What technical and practical challenges need to be solved?

The practical implementation of EU Inc. requires significant technical infrastructure. A central EU register must be created that is compatible with national systems. This is particularly complex because different countries use different IT systems and data standards.

The standardization of investment documents (EUFAST) is legally challenging. These documents must be compatible with different national capital market laws while remaining simple and standardized. International law firms are already working on drafts, but the final coordination with 27 national legal systems will be complex.

KYC (Know Your Customer) and AML (Anti-Money Laundering) processes must be harmonized. Currently, each EU country has its own procedures, complicating cross-border business. A unified EU Inc. would require standardized yet legally compliant procedures.

Integration with existing banking and employment platforms is also challenging. Startups need to be able to work seamlessly with various national banks, payroll providers, and HR systems without the complexity of current multi-country setups.

How could EU Inc. transform the European startup ecosystem?

EU Inc. could bring about a fundamental paradigm shift. Instead of 27 fragmented national markets, a unified European startup market with 450 million consumers would emerge. This would provide European startups with a critical mass comparable to the American market right from the start.

The "flywheel effect" could accelerate: Easier startups lead to more startups, which attracts more investors, which in turn strengthens the ecosystem. Andreas Klinger describes this as a solution to systematic disadvantages that led to Europe losing Web 2.0 due to media, language, and investor fragmentation.

Talent mobility would improve dramatically. With standardized stock option programs, European startups would be able to more easily attract and retain top talent from different countries. This is especially important because, while Europe has excellent universities, many graduates migrate to the US.

Capital markets could become more integrated: If investors no longer have to undergo separate due diligence processes for each country, European VC funds could invest more efficiently across borders. This would increase capital flows within Europe and reduce dependence on US investors.

What are the long-term strategic implications of the initiative?

EU Inc. is more than just a regulatory reform—it's part of a broader strategy for European technological sovereignty.
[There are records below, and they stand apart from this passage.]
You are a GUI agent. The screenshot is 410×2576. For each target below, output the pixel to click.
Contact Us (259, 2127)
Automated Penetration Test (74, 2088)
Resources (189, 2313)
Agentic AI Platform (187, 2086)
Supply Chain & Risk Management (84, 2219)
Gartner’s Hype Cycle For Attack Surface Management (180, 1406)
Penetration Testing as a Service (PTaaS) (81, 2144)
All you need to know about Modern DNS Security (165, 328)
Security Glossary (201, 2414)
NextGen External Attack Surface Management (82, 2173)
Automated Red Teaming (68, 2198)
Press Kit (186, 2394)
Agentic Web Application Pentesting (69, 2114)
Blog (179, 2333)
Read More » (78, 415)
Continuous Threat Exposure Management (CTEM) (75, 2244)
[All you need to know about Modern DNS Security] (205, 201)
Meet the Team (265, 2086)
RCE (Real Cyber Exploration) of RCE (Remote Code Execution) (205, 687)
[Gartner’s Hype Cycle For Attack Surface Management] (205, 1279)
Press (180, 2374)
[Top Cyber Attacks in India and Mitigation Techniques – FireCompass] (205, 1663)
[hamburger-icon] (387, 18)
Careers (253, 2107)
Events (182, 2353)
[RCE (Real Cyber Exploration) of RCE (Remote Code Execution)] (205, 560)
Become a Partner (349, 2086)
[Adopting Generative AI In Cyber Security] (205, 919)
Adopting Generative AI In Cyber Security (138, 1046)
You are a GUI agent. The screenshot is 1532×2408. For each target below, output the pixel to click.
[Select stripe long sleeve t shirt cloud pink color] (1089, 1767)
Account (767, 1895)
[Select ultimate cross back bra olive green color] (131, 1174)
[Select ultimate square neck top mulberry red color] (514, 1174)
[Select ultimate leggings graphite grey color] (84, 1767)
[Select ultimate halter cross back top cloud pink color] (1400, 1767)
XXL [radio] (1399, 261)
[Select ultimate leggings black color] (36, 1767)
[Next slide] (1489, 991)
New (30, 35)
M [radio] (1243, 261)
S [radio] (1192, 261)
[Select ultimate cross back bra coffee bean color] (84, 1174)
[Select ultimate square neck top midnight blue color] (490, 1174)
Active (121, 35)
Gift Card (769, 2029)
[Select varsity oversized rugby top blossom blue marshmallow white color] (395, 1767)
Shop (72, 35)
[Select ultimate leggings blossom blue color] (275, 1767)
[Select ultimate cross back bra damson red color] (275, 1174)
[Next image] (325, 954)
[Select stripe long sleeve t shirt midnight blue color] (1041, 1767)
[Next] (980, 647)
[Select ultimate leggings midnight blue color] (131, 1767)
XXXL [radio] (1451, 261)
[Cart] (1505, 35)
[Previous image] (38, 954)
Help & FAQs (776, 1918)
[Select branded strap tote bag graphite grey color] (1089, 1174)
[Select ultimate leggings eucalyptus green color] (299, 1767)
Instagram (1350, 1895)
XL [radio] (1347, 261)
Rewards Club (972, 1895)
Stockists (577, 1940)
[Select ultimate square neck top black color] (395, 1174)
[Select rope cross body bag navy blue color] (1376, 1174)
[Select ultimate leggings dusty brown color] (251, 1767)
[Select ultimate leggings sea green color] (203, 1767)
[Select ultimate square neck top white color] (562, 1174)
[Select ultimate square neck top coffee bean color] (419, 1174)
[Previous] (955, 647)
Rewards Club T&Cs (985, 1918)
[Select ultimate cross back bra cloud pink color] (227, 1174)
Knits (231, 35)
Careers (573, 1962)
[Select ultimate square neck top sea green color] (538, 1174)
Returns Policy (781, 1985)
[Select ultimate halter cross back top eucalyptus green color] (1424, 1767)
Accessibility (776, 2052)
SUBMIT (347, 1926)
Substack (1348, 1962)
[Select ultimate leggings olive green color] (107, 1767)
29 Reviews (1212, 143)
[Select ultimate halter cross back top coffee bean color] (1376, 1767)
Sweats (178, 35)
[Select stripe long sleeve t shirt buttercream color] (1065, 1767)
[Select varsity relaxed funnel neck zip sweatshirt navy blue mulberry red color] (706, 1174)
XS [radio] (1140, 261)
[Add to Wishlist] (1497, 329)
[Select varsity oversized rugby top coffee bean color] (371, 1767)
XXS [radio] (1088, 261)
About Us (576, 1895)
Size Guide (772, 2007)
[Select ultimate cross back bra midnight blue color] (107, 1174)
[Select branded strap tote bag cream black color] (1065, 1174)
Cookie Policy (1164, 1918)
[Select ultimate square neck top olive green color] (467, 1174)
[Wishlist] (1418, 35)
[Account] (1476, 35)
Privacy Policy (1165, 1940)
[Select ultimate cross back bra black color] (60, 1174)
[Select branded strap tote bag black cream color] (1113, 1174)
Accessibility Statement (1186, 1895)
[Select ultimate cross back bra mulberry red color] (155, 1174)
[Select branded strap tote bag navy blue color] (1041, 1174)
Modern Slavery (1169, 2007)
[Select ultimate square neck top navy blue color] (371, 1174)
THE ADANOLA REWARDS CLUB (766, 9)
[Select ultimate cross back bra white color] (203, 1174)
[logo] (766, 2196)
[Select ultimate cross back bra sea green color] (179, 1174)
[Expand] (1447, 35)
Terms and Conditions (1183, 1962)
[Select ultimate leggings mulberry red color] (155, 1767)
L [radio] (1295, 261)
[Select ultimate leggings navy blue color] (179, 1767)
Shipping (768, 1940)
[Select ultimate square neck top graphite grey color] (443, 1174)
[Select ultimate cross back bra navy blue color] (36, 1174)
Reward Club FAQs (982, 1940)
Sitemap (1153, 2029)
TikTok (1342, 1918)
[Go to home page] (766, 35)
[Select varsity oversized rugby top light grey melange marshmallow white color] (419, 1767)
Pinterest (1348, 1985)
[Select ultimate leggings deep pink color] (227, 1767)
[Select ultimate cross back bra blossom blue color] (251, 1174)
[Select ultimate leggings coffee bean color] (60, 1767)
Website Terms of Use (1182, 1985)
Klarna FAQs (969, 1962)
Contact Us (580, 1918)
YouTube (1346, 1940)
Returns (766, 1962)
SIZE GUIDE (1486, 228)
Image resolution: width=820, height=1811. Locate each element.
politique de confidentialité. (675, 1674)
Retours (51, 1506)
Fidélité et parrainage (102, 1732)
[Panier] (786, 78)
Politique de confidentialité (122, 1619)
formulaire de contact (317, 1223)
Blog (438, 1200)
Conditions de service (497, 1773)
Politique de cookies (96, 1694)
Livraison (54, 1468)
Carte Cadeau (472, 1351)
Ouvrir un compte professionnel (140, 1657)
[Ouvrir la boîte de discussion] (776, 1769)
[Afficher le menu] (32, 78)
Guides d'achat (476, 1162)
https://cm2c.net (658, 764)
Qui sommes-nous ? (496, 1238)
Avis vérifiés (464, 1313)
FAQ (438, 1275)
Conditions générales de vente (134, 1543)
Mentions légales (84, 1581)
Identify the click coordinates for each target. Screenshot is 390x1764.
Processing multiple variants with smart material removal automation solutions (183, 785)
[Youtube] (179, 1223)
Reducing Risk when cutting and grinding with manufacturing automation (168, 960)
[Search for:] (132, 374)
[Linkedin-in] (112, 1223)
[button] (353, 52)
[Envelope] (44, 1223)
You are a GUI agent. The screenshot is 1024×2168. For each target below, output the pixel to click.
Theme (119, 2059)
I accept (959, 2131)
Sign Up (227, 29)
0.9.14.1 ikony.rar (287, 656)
At a time when geopolitical tensions between the US, China, and Europe are increasing, the ability to develop its own technology champions is becoming increasingly strategically important.

The initiative could help Europe create its own "Delaware Inc. equivalent." Delaware attracts a disproportionate share of American companies due to its business-friendly laws. A successful EU Inc. could have a similar effect, attracting international companies to Europe.

This could be particularly relevant in the field of artificial intelligence. While the EU has already approved a three-billion-euro innovation package for AI startups, the EU could offer additional structural advantages to Inc. European AI companies could benefit from stricter EU data protection laws while simultaneously scaling more easily.

Integration into broader EU digital policies is also significant. EU Inc. fits into initiatives such as the Digital Decade, the Digital Services Act, and the planned AI Regulation. Together, these regulations could position Europe as an alternative location to the US and China.

The time dimension is critical: If EU Inc. succeeds, it could help Europe avoid missing out on the next technology wave (Web 3.0, advanced AI, quantum computing). If it fails or arrives too late, Europe could permanently lose its role as a technology developer.

The EU Inc. initiative thus represents more than just bureaucratic simplification – it is an attempt to fundamentally strengthen Europe's position in the global innovation landscape and secure long-term technological sovereignty.